- Born: 1922 Cairo, Egypt
- Died: 2005 (aged 82–83)
- Occupations: Journalist; feminist; poet; political activist;
- Spouse: Hassan Ramzi

= Amani Farid =

Egyptian writer and political activist (1922–2005)

Amani Farid (أماني فريد;
1922–2005) was an Egyptian journalist, feminist, poet, and political activist. Through her work in journalism and political activism, she participated in several demonstrations, most notably the 1954 hunger strike at the Journalists' Syndicate for women's access to political representation.

== Biography ==
Farid was born in the Sayyeda Zaynab neighborhood of Cairo in 1922 to a father who worked at the Ministry of Education. Her mother died shortly after her birth. Farid described her early childhood as one in which a love of learning was cultivated in her by her father. Farid composed a poem in praise of King Farouk and received a thank-you-letter in response to the poem. Farid learnt Arabic, English, and Turkish as a child and began he political activism whilst at high school, when she participated in several protests against the British occupation of Egypt.

She matriculated from high school in 1937, and graduated in 1940 from the Higher Institute for Education in Zamalek. Farid worked as a teacher at several schools while working as a journalist, and founded Bint al-Sharq in the 1950s.

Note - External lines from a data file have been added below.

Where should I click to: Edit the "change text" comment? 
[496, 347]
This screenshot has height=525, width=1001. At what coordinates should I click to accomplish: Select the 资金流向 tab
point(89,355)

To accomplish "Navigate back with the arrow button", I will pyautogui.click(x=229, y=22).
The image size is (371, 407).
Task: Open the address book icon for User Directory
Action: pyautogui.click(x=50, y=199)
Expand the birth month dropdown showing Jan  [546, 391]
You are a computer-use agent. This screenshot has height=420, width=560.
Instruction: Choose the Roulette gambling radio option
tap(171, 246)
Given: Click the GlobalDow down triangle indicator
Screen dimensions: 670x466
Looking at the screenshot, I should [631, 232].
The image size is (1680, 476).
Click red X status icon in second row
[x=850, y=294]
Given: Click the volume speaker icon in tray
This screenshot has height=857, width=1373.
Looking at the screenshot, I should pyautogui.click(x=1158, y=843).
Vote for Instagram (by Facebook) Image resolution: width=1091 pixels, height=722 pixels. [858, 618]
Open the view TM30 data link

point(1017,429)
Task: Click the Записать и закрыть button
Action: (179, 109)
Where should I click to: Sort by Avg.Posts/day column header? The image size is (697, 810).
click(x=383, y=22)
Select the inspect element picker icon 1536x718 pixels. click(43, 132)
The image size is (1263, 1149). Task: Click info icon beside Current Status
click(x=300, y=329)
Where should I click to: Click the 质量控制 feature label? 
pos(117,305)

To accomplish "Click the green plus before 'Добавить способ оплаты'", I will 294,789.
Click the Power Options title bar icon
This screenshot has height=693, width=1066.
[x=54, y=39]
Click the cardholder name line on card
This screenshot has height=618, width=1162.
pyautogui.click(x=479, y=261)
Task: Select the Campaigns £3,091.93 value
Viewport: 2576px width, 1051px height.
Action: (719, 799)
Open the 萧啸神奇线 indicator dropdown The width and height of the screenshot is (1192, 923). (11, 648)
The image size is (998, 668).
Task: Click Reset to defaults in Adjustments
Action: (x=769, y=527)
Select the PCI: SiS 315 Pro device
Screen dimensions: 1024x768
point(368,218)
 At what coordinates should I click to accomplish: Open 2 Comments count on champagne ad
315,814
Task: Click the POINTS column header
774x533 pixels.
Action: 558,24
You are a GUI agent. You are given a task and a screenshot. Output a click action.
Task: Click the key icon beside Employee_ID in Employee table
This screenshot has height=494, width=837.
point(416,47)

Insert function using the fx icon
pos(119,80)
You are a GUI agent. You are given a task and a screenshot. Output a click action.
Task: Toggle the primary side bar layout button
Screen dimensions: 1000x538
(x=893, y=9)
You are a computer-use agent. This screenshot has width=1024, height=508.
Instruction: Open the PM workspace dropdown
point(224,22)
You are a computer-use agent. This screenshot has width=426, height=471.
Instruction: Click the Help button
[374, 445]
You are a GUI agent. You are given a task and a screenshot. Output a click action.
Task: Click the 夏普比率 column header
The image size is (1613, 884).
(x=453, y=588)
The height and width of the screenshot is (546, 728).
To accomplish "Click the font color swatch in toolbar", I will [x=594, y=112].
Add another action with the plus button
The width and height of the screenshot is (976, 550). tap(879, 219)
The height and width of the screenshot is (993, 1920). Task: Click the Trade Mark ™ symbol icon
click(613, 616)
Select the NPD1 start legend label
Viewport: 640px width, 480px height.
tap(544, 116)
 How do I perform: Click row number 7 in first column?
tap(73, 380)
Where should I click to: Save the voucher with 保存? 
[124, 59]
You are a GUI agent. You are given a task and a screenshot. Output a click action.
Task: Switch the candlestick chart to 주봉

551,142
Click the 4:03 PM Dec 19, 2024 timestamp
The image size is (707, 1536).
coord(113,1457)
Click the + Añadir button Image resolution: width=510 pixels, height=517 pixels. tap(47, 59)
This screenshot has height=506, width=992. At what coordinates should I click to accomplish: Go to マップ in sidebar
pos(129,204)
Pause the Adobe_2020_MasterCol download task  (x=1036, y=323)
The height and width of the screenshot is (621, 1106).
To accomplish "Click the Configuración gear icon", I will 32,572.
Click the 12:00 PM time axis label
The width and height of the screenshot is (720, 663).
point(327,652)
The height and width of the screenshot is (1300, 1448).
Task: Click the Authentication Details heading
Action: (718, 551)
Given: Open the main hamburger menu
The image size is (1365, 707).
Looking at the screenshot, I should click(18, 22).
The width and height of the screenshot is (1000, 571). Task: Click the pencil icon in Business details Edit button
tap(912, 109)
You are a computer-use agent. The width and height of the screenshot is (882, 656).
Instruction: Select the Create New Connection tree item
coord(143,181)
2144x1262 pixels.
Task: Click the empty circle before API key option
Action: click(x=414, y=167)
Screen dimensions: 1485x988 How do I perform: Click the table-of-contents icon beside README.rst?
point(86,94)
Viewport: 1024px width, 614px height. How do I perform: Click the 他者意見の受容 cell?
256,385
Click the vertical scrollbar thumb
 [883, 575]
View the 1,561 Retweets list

Farid worked with various figures in 20th-century Egyptian literary and political history such Huda Sharaawi, whom she considered a mentor, and Doria Shafiq. She married Hassan Ramzi and, until her death in Cairo in 2005, and continued working as a journalista stipulation of her marriage.

== Selected works ==
- Thought and Soul (فكر وروح), poetry, Anglo-Egyptian Library, Cairo, n.d
- A Heart that Speaks (قلب يتحدث), poetry, n.p., Cairo, 1985
- Memories (ذكريات), memoir, n.p., 1952
- Sunset Tales (أقاصيص الغروب), short stories, n.p., n.d.
- Angels, Waves, and Men (ملائكة وأمواج ورجال), short stories, n.p., n.d.
- Whispers and Gestures (همسات ولفتات), articles/essays, Egyptian Renaissance Library, Cairo 1947/1948
- Around the World (حول العالم), travel literature, 2 volumes, n.p., n.d.
- An Egyptian Woman in America (مصرية في أمريكا), travel literature, Anglo-Egyptian Library, Cairo, 1997.
- The German Woman as I Knew Her (المرأة الألمانية كما عرفتها), travel literature, n.p, n.d.
- An Egyptian Woman in the Levant (مصرية في ربوع الشام), travel literature, n.p., n.d.
- Europe Between Seriousness and Play (أوربا بين الجد واللهو), travel literature, n.p., n.d.
- Egyptian Women and Parliament (المرأة المصرية والبرلمان), prose, Egyptian Renaissance Library, Cairo, 1947.
- Days and Memories (أيام وذكريات), prose, Anglo‑Egyptian Library, Cairo, 1999.